The Wang, a continuation of Stan Yan’s On-Campus Crusader mini-comic, is a playfully crude, hilariously lewd story about a neurotic young man and his misadventures in the real world outside of college. The cover, which features a vibrator in a cleverly satirical packaging idea, was deemed unsuitable for publication in the Diamond Previews catalog and they chose to go with something less offensive like half naked women in spandex and whore-boots. Way to go, Diamond!
This book is a complete a breath of fresh air in a self-publishing market full of self-indulgence. An Asian American sex comedy, who’d have thunk it? It may not be a big deal to you, but to a very proud Asian male who celebrates Bruce Lee’s birthday, this is a huge. Asian men have been desexualized since the 1800′s, when the Chinese Exclusion Act and the Cable Law made it almost impossible for Chinese American men to find wives (Ah, Asian American History course that I audited and rarely attended, how I love thee!), and this book at least proves that we think about sex.

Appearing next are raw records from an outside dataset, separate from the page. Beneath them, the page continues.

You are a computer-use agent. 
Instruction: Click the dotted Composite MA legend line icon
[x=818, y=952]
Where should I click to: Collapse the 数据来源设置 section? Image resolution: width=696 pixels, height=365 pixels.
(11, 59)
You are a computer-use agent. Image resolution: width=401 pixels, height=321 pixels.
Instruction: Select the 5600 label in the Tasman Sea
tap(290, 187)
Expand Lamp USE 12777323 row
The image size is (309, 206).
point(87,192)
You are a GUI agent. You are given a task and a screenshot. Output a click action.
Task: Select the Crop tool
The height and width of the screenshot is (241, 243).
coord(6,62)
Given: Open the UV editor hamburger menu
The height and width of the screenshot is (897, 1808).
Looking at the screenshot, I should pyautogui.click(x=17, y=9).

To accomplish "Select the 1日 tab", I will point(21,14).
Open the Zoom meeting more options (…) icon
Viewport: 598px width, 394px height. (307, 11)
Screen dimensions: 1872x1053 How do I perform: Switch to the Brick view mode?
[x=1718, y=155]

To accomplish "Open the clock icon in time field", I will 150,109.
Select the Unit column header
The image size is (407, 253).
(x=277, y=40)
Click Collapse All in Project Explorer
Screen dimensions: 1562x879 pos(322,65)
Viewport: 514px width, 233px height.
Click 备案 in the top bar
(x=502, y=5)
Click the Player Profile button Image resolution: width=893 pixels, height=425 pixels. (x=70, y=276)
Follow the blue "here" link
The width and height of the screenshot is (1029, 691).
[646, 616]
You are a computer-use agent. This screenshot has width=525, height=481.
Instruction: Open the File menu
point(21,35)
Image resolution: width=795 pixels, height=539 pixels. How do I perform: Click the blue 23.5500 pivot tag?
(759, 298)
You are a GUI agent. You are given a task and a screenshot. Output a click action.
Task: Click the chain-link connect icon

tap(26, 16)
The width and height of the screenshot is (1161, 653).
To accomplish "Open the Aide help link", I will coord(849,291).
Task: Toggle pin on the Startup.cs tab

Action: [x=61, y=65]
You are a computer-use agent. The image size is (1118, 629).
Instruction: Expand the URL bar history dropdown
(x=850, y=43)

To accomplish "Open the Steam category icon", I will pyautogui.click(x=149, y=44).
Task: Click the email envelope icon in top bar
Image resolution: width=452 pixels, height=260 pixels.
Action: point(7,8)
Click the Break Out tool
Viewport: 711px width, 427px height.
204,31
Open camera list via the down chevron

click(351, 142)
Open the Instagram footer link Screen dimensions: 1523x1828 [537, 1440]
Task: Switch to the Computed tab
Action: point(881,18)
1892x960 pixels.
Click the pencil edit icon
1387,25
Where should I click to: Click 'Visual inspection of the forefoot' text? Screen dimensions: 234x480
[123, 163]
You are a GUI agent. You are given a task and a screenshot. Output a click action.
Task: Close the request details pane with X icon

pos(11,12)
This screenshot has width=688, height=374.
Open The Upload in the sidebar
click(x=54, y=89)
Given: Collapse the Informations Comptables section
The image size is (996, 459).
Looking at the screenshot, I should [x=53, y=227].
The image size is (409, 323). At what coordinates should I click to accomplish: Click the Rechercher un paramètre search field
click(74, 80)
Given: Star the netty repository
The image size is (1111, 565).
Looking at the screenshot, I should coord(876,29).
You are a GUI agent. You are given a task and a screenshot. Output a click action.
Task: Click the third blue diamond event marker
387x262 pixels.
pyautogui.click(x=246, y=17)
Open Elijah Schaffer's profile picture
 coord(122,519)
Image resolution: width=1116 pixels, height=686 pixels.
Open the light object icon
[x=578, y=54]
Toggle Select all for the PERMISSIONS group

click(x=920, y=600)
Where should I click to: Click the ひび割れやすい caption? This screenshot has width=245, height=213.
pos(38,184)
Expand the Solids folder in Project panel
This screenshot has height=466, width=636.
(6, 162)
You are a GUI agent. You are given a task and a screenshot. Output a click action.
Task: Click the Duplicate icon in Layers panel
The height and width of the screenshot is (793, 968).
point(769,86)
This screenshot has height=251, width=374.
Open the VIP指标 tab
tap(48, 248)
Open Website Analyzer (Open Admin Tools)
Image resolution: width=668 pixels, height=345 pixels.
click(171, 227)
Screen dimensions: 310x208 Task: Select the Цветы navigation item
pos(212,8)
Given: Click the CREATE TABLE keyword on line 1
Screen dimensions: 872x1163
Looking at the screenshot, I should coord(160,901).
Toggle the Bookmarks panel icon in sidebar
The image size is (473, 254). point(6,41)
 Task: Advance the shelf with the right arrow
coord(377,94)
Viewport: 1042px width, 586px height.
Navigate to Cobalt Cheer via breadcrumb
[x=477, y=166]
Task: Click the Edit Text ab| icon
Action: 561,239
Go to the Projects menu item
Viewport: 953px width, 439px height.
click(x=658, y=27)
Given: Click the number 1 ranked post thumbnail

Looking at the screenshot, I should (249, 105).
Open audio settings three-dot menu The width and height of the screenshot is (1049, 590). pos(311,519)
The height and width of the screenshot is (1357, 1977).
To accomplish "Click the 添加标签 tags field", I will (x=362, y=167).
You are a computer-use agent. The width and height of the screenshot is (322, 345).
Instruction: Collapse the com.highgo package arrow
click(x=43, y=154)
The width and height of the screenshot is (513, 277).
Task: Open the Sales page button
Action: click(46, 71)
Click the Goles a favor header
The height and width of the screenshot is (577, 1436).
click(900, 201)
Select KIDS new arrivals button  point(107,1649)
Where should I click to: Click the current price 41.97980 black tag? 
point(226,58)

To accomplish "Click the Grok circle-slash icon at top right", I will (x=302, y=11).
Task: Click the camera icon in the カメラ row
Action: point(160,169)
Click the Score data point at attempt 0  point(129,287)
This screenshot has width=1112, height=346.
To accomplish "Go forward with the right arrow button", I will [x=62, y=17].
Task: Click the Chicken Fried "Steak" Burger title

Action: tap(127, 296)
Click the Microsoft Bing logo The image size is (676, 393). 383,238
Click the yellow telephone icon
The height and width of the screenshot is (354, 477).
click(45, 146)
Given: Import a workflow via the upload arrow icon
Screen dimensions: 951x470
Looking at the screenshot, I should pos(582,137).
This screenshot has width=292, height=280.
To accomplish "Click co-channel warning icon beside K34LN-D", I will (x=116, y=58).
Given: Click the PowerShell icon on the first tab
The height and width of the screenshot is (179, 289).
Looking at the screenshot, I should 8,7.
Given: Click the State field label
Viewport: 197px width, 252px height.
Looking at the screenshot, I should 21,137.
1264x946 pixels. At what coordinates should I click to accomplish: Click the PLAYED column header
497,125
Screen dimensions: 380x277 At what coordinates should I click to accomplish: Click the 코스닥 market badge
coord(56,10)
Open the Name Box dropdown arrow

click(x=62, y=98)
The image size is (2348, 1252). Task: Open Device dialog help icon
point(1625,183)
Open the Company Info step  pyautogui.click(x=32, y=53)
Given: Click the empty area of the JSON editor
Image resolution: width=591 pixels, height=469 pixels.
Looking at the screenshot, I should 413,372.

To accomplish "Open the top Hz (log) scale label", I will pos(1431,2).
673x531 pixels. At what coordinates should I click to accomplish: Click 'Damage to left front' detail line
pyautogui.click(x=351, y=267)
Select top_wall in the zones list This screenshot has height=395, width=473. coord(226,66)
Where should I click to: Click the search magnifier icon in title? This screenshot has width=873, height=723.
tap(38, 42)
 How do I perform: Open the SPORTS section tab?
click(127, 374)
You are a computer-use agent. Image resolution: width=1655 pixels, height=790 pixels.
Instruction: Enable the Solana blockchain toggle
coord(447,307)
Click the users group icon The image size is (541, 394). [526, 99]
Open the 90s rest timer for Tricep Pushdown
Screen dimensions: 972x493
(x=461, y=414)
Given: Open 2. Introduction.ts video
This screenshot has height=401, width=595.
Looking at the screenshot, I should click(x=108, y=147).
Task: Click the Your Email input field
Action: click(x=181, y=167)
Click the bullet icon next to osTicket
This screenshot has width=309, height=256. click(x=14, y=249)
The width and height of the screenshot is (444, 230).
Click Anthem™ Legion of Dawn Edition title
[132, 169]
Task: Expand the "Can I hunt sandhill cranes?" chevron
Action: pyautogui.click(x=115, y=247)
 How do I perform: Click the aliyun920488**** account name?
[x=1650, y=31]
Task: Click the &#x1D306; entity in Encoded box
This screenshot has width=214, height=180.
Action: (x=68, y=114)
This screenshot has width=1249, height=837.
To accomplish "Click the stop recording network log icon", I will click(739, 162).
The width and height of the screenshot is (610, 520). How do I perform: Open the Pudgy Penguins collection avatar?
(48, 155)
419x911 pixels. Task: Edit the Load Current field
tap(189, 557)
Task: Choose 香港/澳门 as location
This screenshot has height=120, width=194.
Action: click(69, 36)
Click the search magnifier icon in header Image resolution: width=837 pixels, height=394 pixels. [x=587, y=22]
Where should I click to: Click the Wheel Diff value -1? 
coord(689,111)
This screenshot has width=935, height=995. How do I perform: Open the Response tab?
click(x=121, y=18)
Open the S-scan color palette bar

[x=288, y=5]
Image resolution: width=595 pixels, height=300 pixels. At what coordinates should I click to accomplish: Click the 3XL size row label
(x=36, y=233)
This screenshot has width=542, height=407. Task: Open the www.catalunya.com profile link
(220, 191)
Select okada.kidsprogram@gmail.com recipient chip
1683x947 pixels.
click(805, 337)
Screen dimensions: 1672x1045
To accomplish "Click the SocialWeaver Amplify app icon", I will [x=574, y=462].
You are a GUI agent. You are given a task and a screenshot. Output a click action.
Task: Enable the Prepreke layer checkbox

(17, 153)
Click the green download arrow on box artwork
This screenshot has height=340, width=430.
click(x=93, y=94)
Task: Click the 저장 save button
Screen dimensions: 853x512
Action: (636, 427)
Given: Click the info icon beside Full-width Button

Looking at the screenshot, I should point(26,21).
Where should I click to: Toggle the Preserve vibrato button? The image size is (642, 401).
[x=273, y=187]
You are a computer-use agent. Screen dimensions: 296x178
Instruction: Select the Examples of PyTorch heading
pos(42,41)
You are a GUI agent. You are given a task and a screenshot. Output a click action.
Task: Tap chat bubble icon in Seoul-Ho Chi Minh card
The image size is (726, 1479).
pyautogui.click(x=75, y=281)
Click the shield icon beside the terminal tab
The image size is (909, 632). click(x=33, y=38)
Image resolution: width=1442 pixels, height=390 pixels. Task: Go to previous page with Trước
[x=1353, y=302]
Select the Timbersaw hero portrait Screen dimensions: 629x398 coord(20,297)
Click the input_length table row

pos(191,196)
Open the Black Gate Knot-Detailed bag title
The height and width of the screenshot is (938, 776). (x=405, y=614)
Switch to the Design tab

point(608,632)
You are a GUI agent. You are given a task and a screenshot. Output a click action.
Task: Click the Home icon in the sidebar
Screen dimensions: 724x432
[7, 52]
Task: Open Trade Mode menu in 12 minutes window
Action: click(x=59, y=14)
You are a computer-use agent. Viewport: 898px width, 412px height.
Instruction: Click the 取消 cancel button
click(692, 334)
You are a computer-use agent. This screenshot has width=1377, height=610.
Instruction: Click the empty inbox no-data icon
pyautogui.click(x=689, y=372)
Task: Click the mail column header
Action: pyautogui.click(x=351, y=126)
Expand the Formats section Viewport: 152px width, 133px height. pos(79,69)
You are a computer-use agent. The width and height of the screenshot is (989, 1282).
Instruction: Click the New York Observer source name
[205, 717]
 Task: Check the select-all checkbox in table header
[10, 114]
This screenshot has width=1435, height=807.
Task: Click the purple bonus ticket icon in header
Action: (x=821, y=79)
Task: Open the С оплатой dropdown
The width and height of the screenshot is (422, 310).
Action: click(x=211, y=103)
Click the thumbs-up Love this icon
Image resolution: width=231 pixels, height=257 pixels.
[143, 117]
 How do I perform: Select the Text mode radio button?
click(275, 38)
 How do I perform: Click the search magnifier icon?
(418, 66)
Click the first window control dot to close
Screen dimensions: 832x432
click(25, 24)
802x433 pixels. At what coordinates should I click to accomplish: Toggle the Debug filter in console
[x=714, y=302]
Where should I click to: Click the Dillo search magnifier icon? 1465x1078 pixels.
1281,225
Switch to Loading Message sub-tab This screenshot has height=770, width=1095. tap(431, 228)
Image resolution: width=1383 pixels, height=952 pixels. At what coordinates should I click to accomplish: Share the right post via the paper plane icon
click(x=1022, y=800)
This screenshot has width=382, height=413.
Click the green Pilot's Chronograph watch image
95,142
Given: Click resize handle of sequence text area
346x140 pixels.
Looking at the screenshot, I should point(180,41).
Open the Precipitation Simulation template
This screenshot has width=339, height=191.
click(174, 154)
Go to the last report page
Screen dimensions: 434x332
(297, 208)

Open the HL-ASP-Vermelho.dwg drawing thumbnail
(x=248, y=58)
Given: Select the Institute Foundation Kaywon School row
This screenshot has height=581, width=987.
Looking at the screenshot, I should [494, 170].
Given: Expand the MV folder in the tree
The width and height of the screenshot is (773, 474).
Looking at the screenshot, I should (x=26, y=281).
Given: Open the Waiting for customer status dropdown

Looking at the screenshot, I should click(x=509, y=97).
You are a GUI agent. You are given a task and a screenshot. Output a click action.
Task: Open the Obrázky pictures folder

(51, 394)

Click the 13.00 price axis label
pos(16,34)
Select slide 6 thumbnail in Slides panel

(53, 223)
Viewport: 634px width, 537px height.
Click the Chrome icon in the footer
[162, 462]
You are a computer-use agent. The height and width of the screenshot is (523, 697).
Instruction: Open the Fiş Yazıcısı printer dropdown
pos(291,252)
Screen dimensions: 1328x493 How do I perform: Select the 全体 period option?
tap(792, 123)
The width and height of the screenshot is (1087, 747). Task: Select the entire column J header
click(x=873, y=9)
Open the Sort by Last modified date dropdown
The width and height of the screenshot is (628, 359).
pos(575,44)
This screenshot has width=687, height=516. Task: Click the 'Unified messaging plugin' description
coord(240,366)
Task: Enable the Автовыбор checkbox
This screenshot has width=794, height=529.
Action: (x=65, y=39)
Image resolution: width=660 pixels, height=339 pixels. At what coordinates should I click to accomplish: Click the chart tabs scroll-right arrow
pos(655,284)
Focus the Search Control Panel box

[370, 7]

Eugene Wang is a revelation as a character — a nebbish, a coward, and highly likeable, he’s one of the few Asian comic characters who isn’t a ninja, Yakuza assassin, or a British woman trapped in the body of a Yakuza ninja assassin. He’s just an average Joe with girlfriend, mother, and job problems. In Eugene’s case, his three problems are inextricably linked, as one problem can’t be solved until the other two are. The resignation with which Eugene handles these should be disheartening, but Yan’s nimble comedic touch turns these situations into a laugh-out-loud tragedy.
Besides, who doesn’t like crass sex comedies? These types of stories move you at a basic human level and when they’re executed as effectively as The Wang, they’re downright entertaining. You may be a king or a street sweeper, but sooner or later, you will laugh out loud at a dick joke.
Stan Yan’s like an Asian-American Woody Allen, spewing psychosexual Freudian high jinks at a nervously feverish pace that is jarring, discomforting, and liberating at the same time. The stark black and whites in his art reminds one slightly of Jim Mahfood, but make no mistake about it; Yan’s a complete original. Chock full of sight gags, such as the very clever image of Eugene thinking of a brain being scraped across a washboard, while he’s at group therapy, his masterful rendering of uncomfortable situations is truly a sight to behold. These moments should elicit an uncomfortable chuckle, but I found myself giggling girlishly like Charlie Chan in one of those horribly racist movies I can’t force myself to dislike when everything tells me I should.
Even though I know how it ends, I’m pulling for Eugene Wang. I’m also pulling for Stan Yan who didn’t let the lack of a publisher stop him from getting his book in print, Diamond’s myopic sense of taste force him to stop promoting his book, and will most likely not let my jittery, self-referential review get in the way of his success.